La maniobra fue propiciada por la proposición del Servicio Electoral de realizar las elecciones de octubre en dos días, una idea que no encaja muy bien con la tradición chilena, pero que parece tener sólidos fundamentos técnicos, porque no alcanzaría el tiempo de un día para procesar todos los sufragios que implica el voto obligatorio. Así como no hay tiempo, tampoco sobra el dinero, por lo que el proyecto incluye una disposición para reducir el monto que el Estado paga a los candidatos y a los partidos por cada voto que los favorece. En el Congreso, esto último ha resultado más polémico que lo primero, pero sería el colmo canjear estrechez presupuestaria por menos participación. Por eso nadie lo ha dicho (pero algunos sí hicieron ver que al reponer el voto voluntario caerían los ingresos).

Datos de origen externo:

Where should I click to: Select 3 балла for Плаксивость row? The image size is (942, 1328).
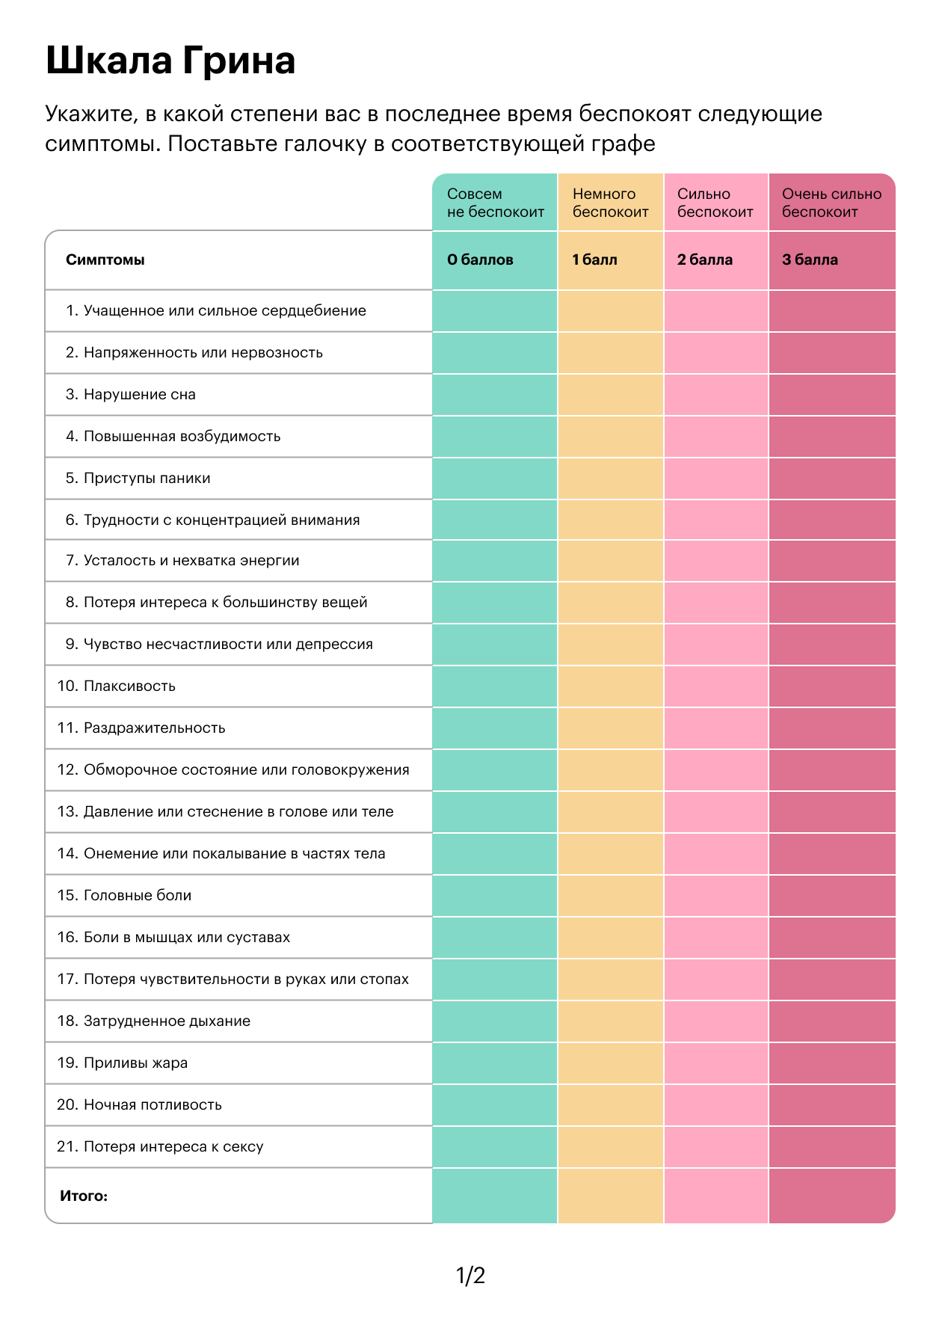click(x=832, y=686)
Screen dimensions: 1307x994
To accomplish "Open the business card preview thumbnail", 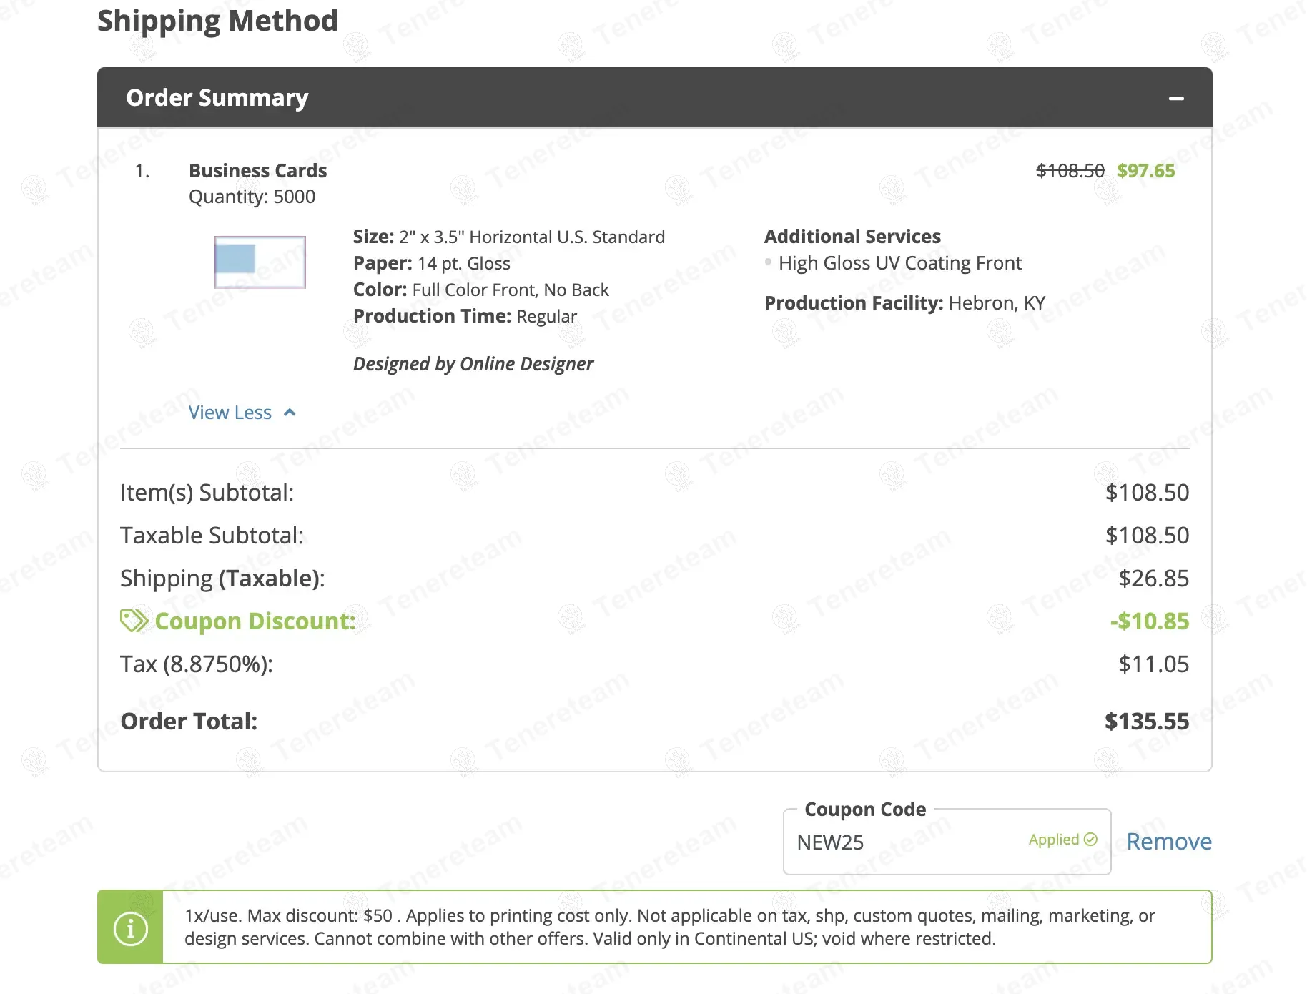I will pyautogui.click(x=260, y=262).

No hay una buena razón para que las izquierdas le teman tanto al voto popular. El trauma parece originarse en la derrota del proyecto de la Convención Constitucional, el 2022, aunque al año siguiente los mismos votantes rechazaron el proyecto contrario, el del Consejo Constitucional. ¿No sería intelectualmente más honrado aceptar que ambos proyectos eran malos?

Las mentalidades antidemocráticas siempre son obstinadas. Prefieren que la realidad esté equivocada. Por sus propios historiales, no parece que los diputados Soto y Leiva calcen con esa descripción. Pero tampoco parece que hayan sido ingenuos. En el 2009 se argumentó que había que introducir el voto voluntario para mejorar la representatividad de las instituciones; los jóvenes irían a votar en masa si no debían inscribirse previamente. Como ocurre muy a menudo, la teoría se derrumbó sin ayuda: fue a votar cada vez menos gente. El voto obligatorio se repuso en el 2022 para aumentar la legitimidad institucional. La votación llegó al 85%. Todavía no cumple dos años.

Perder elecciones es la más perversa de todas las razones para derribar las reglas. Después no hay quién las ponga en pie.